Портрет Кобаяси Юрико. Ей девятнадцать. Но мини-юбка и обтягивающий топ смотрятся на ней, как школьная форма. Я думаю, что и в тридцать она сможет приклеивать к ногам гольфы, как школьница. И никто не заподозрит подвоха. Она работает продавщицей в аптеке своего отца, господина Кобаяси Дзиро, старого зануды с торчащими из носа седыми волосами. В свободное от работы время Юрико ест фисташковое мороженое, шляется по всем клубным вечеринкам или часами просиживает на берегу моря. В эти моменты у нее лицо чем-то озабоченного будды.
Убеждение, которое и привело в итоге Юрико в группу, сводится к тому, что… Впрочем, тут надо для начала дать небольшое пояснение. Простейшие организмы, вроде инфузории-туфельки, размножаются делением. Когда-то ошибка в ДНК привела к тому, что клетка простейшего однажды не разделилась, и образовалась колония таких неразделившихся клеток. Из поколения в поколение клетки колонии образовывали различные ткани и органы. Постепенно дело дошло и до человека.
Так вот, Юрико не устраивает факт, что она, по сути, является ошибкой ДНК простейшего микроорганизма. «Как-то глупо считать себя венцом творения и всем таким, если на самом деле являешься результатом элементарной ошибки, потомком дефективной бактерии, — считает она. — Никакие мы не божьи дети. А если не божьи, то и заморачиваться из-за своей ошибочной жизни не стоит».
Кто-то скажет, что такие рассуждения — полный бред. И я спрошу: а что вы хотели услышать от человека, который посещает сеансы групповой психотерапии?
Юрико нервно нажимает мертвые кнопки на телефоне:
— Мне, конечно, рано об этом задумываться, но все же… Какой смысл заботиться о будущем, если это будущее ходячей и говорящей ошибки? Не противно, поймите правильно… Просто неинтересно. Бывает, перед сном я закрываю глаза и пытаюсь припомнить хоть что-то, о чем было бы приятно подумать или помечтать. У меня ничего не получается. Абсолютно ничего. Полный мрак… Тогда я начинаю вспоминать, что удалось продать за день, чтобы заснуть.

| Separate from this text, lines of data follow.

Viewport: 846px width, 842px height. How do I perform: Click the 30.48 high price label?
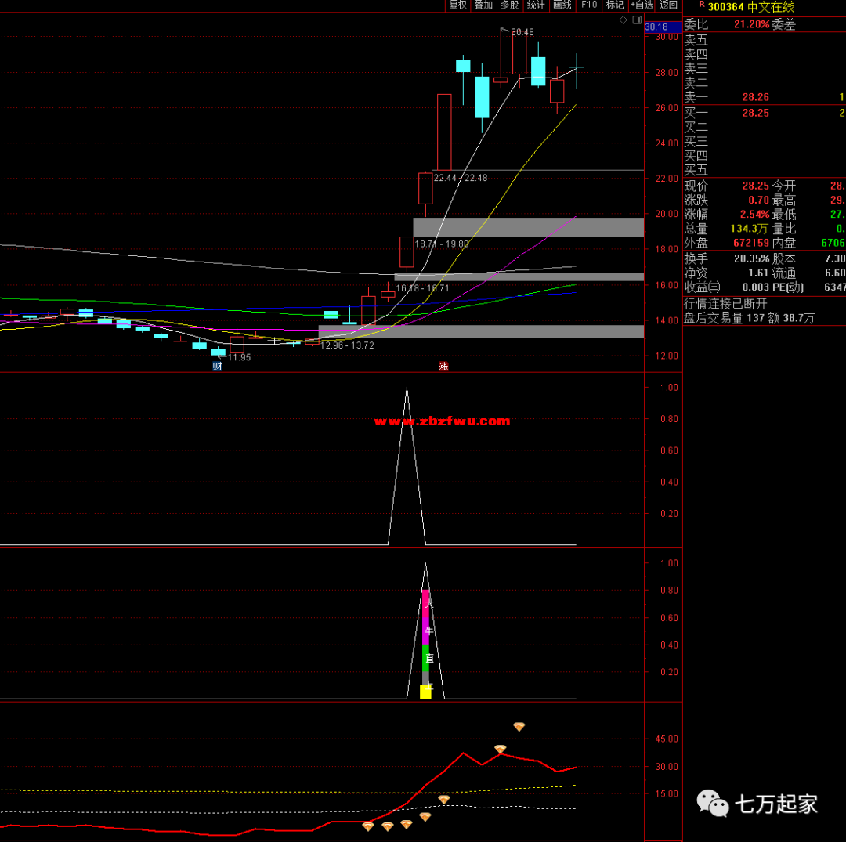click(522, 32)
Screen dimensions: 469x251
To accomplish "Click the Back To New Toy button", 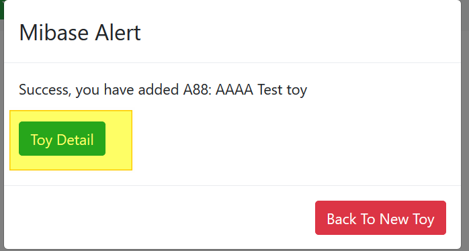I will [x=380, y=218].
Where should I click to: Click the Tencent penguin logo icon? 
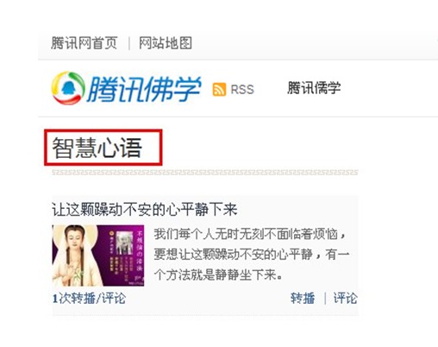click(x=68, y=88)
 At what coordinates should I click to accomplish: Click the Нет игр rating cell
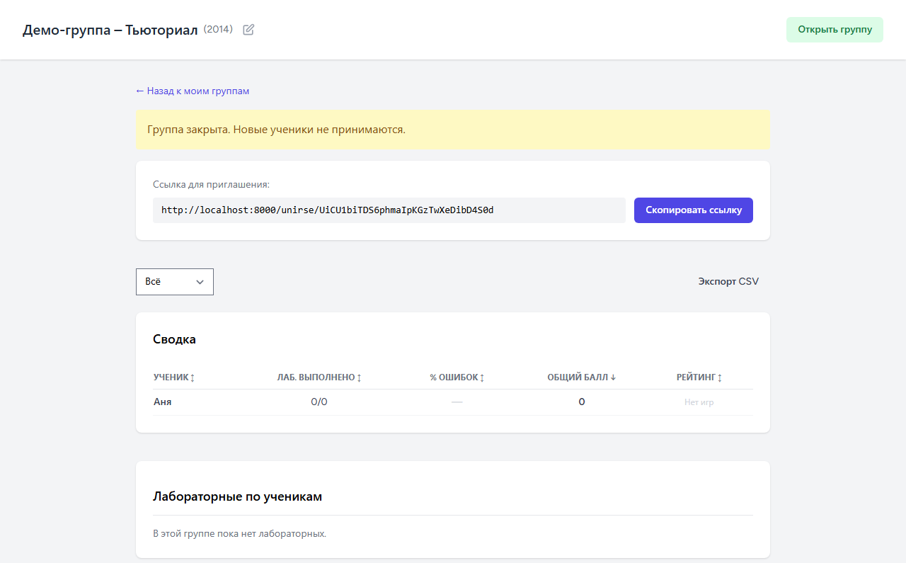(699, 402)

Все сочувствующе молчат. На самом деле каждый просто ждет своей очереди высказаться. За возможность излить кому-то душу приходится платить выслушиванием чужих откровений. Каждый из нас моральный эксгибиционист, который ждет не дождется возможности скинуть всю одежду и предстать перед другими в своей отталкивающей душевной наготе. Обычные люди, живущие там, в большом мире, не выслушают и пары слов от такого парня. Потому что он ничего не сможет предложить взамен. Здесь — другое дело. Здесь действует железный закон: ты мне засрешь все уши, а я тебе. А потом мы, довольные друг другом, разойдемся по домам.

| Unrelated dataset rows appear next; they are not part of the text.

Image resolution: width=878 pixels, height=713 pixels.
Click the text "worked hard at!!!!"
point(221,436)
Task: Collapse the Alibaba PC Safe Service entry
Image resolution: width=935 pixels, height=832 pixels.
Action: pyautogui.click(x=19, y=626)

Юрико берет телефон за антеннку начинает крутить его между пальцами.
— Отец часто спрашивает меня, кем я хочу быть, чем хочу заниматься… Я знаю, он хочет мне помочь… Последний раз после этого вопроса я два месяца не жила дома. Как ему все объяснишь?… Что меня тошнит от его магазина и от него самого…

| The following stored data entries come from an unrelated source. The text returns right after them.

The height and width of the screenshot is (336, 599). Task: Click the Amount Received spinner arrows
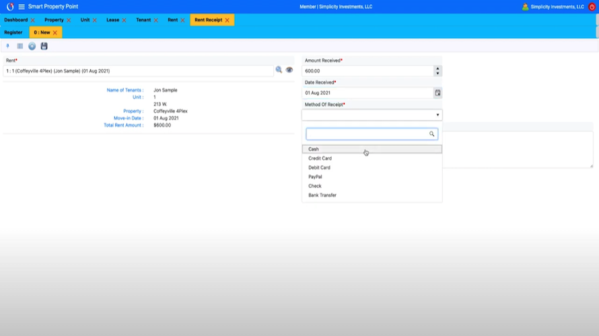click(437, 71)
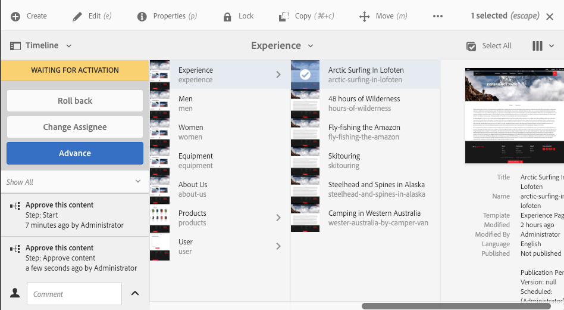This screenshot has width=564, height=310.
Task: Click the Create plus icon
Action: 15,16
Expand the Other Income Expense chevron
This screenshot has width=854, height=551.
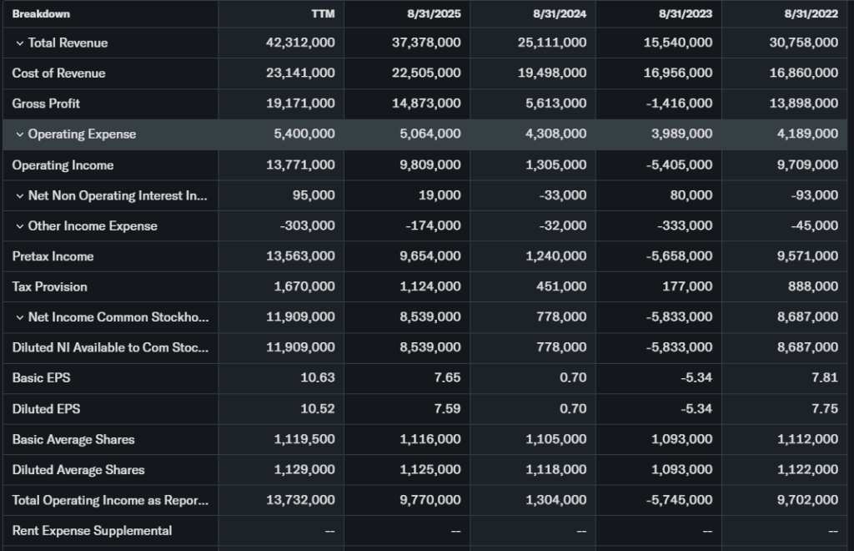[x=19, y=226]
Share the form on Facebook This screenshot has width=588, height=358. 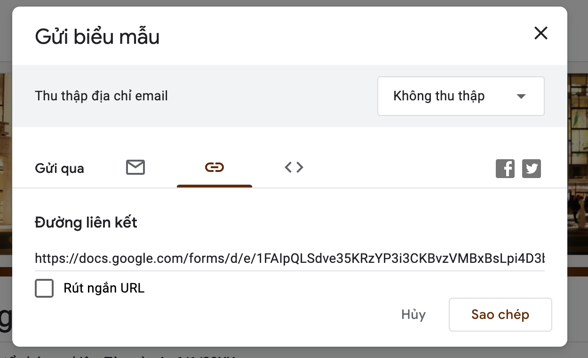[505, 169]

Тошнит, ага. Очень верное слово. Все, собравшиеся здесь могут подписаться под этим заявлением. Дистимия, дисфория, реактивная депрессия, невротическая депрессия, анестетическая депрессия, депрессия с нигилистическим бредом, психастеническая депрессия, ипохондрическая депрессия — это все мы, сидящие полукругом в уютных креслах, и не знающие, зачем проживать завтрашний день. И всех нас от чего-нибудь да тошнит.